Now you might be wondering what the internal metamodel test harness is needed for. OOA Tool could simply load the official metamodel and try to populate this directly when performing metamodel population. However, the Java population code would be very brittle and since the official metamodel has a tendency to change over time, this would lead to numerous bugs. The solution was to hardcode the official metamodel into a version specific population module. This hardcoded metamodel uses plenty of static constants to ensure Java population code doesn't get out of sync without compile-time errors appearing. The problem I then had was ensuring that the internal metamodel was not out of sync with the external official metamodel. This required a lenient project comparison facility since the internal metamodel treats all attributes as simple attributes (see discussion on static metamodel population below). However, the internal metamodel still uses all of the data types defined in the official metamodel for attribute value validation. Thus the job of the test harness was to report any differences between the internal and external metamodels. As it turned out there were a few errors detected which have been fixed. The need for a True Attribute object in the Information Model subsystem of the OOA of OOA was also discovered during this process.

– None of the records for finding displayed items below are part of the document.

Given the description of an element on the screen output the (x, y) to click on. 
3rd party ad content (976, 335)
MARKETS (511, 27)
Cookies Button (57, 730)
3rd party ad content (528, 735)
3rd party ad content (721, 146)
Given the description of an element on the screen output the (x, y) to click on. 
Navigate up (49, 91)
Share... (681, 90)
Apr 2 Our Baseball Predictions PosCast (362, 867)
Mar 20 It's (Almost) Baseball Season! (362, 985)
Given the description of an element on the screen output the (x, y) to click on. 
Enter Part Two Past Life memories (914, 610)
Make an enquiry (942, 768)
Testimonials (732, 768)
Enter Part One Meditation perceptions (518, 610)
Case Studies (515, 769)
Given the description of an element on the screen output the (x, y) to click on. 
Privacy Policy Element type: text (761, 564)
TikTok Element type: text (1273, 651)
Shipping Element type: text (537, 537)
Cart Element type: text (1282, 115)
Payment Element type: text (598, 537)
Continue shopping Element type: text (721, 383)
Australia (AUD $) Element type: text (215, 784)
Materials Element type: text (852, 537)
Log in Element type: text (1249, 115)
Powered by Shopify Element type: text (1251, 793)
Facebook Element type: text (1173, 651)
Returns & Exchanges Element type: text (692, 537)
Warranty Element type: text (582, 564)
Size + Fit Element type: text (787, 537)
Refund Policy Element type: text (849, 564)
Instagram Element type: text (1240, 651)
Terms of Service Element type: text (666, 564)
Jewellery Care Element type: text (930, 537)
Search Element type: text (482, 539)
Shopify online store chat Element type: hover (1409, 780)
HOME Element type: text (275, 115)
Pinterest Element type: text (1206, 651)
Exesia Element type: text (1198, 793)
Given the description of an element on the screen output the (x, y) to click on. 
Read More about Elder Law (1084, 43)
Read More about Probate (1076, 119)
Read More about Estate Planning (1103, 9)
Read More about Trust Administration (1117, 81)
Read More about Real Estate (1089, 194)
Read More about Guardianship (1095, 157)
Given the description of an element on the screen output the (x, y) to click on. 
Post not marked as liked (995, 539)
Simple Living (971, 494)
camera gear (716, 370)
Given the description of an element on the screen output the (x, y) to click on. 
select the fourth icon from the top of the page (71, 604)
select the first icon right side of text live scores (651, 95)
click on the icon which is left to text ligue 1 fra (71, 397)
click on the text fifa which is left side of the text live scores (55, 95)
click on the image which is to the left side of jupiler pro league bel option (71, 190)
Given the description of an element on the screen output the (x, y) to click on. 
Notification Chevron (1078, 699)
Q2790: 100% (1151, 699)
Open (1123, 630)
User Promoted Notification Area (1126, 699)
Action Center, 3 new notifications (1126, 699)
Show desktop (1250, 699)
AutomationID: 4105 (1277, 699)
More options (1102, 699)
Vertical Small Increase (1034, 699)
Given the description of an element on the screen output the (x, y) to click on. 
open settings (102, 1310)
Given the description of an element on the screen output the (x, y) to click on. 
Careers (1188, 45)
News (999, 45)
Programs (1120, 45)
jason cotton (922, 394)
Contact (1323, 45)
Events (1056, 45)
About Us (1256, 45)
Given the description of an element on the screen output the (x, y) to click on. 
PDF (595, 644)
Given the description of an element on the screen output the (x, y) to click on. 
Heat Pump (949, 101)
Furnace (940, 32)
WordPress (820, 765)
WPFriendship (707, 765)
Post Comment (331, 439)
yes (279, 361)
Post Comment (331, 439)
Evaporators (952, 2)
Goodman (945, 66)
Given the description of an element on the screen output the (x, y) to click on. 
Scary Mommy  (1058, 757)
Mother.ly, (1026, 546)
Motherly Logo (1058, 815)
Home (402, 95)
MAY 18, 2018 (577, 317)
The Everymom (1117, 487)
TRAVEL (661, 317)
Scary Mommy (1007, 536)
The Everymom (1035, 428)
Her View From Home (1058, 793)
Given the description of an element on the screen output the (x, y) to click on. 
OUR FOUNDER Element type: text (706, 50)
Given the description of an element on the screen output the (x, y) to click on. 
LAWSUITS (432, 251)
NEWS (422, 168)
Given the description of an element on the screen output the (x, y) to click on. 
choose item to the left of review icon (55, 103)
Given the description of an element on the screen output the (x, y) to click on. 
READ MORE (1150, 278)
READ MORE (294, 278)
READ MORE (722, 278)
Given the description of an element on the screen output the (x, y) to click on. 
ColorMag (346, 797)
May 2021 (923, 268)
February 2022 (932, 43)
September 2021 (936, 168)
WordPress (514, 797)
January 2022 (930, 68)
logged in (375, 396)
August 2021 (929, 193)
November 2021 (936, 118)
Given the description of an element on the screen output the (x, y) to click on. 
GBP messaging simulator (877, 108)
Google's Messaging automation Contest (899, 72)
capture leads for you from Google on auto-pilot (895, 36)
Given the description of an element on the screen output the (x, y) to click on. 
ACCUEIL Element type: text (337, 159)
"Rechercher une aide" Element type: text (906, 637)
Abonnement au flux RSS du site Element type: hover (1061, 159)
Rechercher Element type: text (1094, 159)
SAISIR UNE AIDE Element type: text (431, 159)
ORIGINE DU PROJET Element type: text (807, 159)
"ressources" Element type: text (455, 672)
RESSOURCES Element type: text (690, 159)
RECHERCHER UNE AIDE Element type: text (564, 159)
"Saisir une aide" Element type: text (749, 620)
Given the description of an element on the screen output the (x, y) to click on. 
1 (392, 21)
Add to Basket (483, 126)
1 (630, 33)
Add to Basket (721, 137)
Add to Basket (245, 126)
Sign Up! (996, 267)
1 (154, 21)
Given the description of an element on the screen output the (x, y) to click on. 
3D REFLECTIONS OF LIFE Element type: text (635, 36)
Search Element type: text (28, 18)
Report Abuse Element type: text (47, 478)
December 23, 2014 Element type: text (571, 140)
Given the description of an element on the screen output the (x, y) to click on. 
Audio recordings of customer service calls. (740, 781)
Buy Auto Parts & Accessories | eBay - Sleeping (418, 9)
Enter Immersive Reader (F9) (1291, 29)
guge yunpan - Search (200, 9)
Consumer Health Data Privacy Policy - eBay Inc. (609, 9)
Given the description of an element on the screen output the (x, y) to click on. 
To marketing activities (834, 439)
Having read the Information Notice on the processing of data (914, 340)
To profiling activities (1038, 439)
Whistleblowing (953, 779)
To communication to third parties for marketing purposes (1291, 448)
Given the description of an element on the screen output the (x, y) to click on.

It should be pointed out that a metamodel population is entirely static within OOA Tool while a model population needs to be dynamic reflecting relationship changes as they occur, i.e. referential and polymorphic attributes need to resolve their values across relationships. Making the metamodel population dynamic would be an enormous task since many of the relationships within the metamodel have very different representations within OOA Tool. This is compounded by the fact that old versions of the official metamodel need to be supported in OOA Tool ensuring that archetype templates don't need to updated every time the metamodel is updated. The main disadvantage to making metamodel populations static is that they must be manually repopulated by the user before running any translations.